Here, Here.....:smokin:


----------



## [email protected] M/S (Nov 30, 2003)

*And*

There is two sides to every story!!!!:smokin: :smokin: 

Tony


----------



## keith (Jun 29, 2001)

smileyculture said:


> Everyone is allowed an opinion,you even mention that you have had a bad experience with abbey.
> So how come if anyone mentions having a bad experience with RB,then everyone starts screaming.
> Keith cowies car has nothing to do with it,neither have any of the big spenders that go there.
> the point whoflungdung and myself have is that we both went to RB and got quoted big money for a basic job and were told we needed this that and the other when at the end of the day they are just nuts and bolts and just like any other performance engine.
> ...


Hi Jase and whoflungdung

Can you guy's tell me one thing please,did you go and ask for a price
from any of the other big name Skyline Tuners,Abbey,Hiteq,Gtart,MHurst or RK.For the same work to be done to your car's, just so that you could see if 
R.B Motorsport was ripping you off or not

Keith


----------



## smileyculture (Oct 25, 2003)

keith said:


> Hi Jase and whoflungdung
> 
> Can you guy's tell me one thing please,did you go and ask for a price
> from any of the other big name Skyline Tuners,Abbey,Hiteq,Gtart,MHurst or RK.For the same work to be done to your car's, just so that you could see if
> ...


I got a price from two of those on your list keith,RB was in the middle of the three.
But the other two didnt start the conversation off by saying you must buy this that and the other or you can do this but you cant do that etc.
I dont like being told i need to spend thousands on parts by someone who has not even seen my car.

jase


----------



## whoflungdung (May 7, 2005)

keith said:


> Hi Jase and whoflungdung
> 
> Can you guy's tell me one thing please,did you go and ask for a price
> from any of the other big name Skyline Tuners,Abbey,Hiteq,Gtart,MHurst or RK.For the same work to be done to your car's, just so that you could see if
> ...


yes i did...

rb was the most expensive by over 100%
rb quote £4500
m'hurst £2200

actual cost it was done for £1100 ish give or take a couple of tenners

hope this was of some help


----------



## WILL SMITH (Mar 14, 2005)

*service*

the subject looks a bit sensative ,the car only wants a service, at the end of the day, you have to trust your garage/tuner, so who is the most trustworthy
Will


----------



## smileyculture (Oct 25, 2003)

WILL SMITH said:


> the subject looks a bit sensative ,the car only wants a service, at the end of the day, you have to trust your garage/tuner, so who is the most trustworthy
> Will


If you can work the spanners why not do it yourself.

jase


----------



## COSSYCam (Nov 16, 2004)

whoflungdung said:


> looking at your location it may be easier to go to abbey????

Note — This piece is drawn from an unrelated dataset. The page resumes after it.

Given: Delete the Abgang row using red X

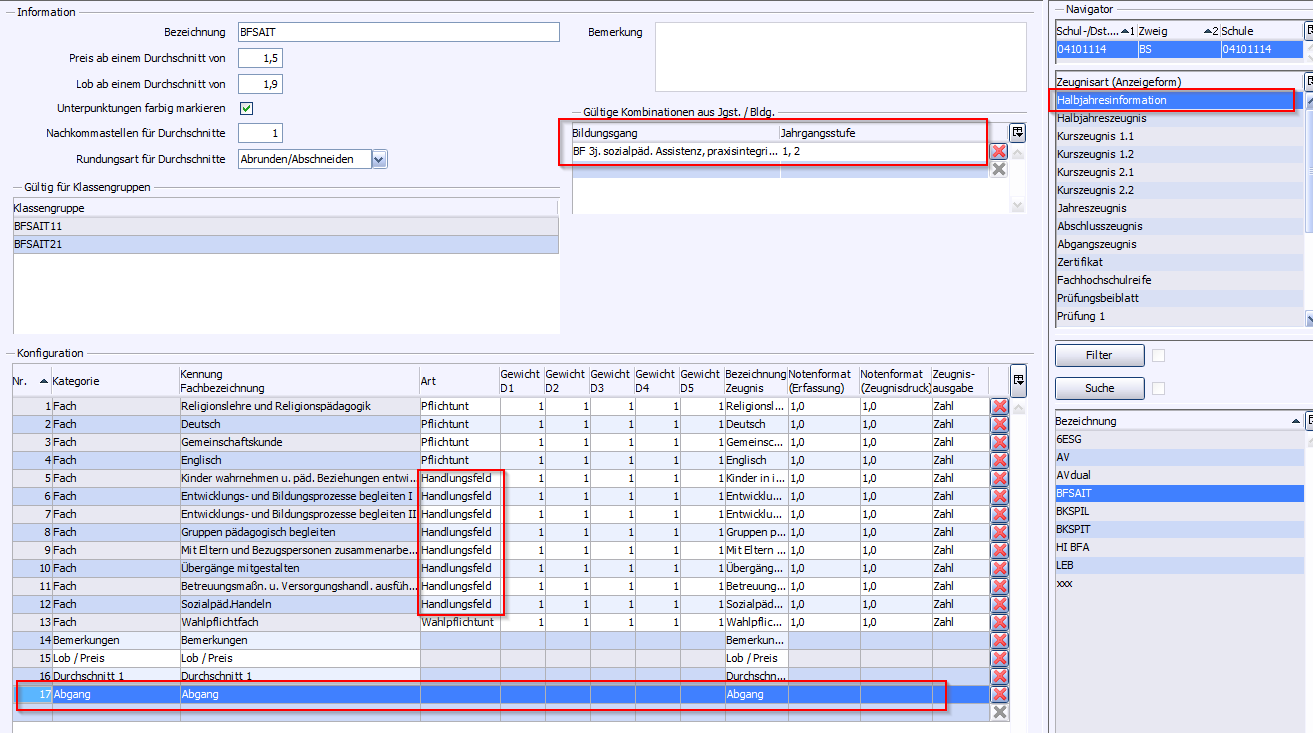Looking at the screenshot, I should pyautogui.click(x=999, y=694).
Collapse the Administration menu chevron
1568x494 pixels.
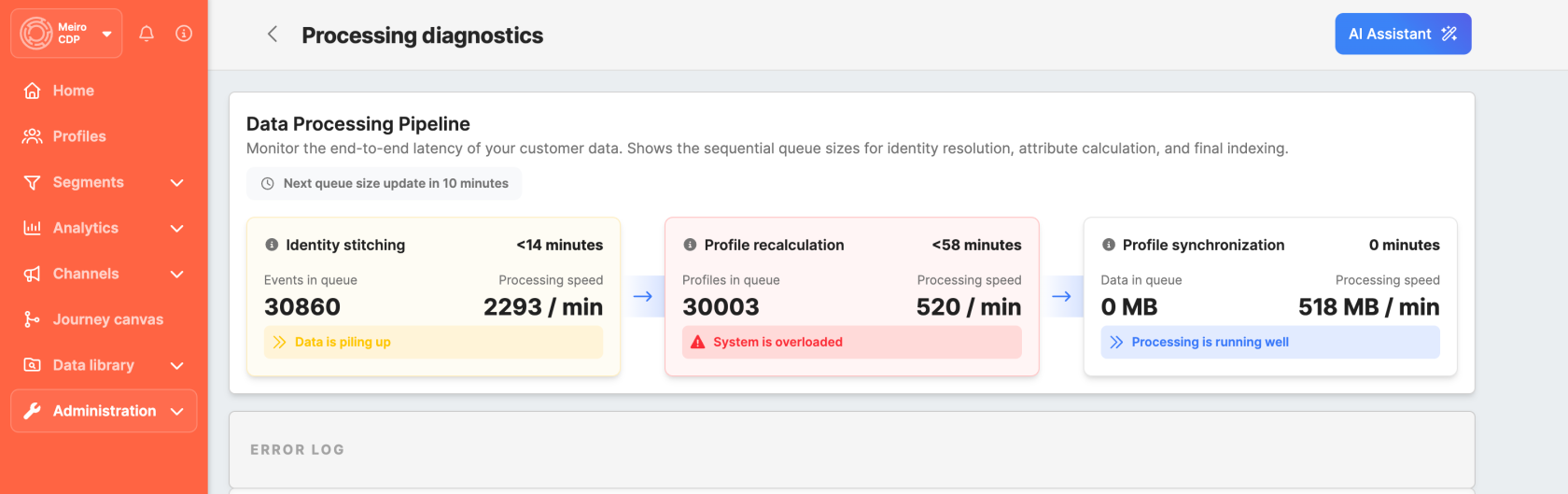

I hope you can read a manual better than you can read a map?    
90 miles Chesterfield to RB and 180 to Abbey


----------



## whoflungdung (May 7, 2005)

COSSYCam said:


> I hope you can read a manual better than you can read a map?
> 90 miles Chesterfield to RB and 180 to Abbey


Geography not my strong point  

Still i'd rather go even further if i had too


----------



## WILL SMITH (Mar 14, 2005)

smileyculture said:


> If you can work the spanners why not do it yourself.
> 
> jase


thats a sure way of reducing the value of the car no service history 
if a service record has a hole in it,then the info that follows is of no use, as you cannot be sure of the mileage etc

PS
cam, there may be two chesterfields on his map 

Will


----------



## smileyculture (Oct 25, 2003)

COSSYCam said:


> 90 miles Chesterfield to RB and 180 to Abbey


And its 70 to Middlehursts and 76 to Thor!

jase


----------



## whoflungdung (May 7, 2005)

smileyculture said:


> And its 70 to Middlehursts and 76 to Thor!
> 
> jase


so my geography is not quite as bad as i was told by cossycam :smokin: 

still wouldn't go you know where


----------



## GTRNICK (Apr 29, 2005)

whoflungdung said:


> i never said rb wasn't a main agent for skylines as he comes under etc...as in my statement(if you bothered to read it ALL)
> 
> and hear you go......another one firing on all cylinders..... or maybe only five in this case
> 
> ...


Listen whoflungdung you never said it but you meant it and further more if we ever meet up at a meet I can show you how many cylinders are firing!!!!

As for explaining I don't need to explain anything to you!!!!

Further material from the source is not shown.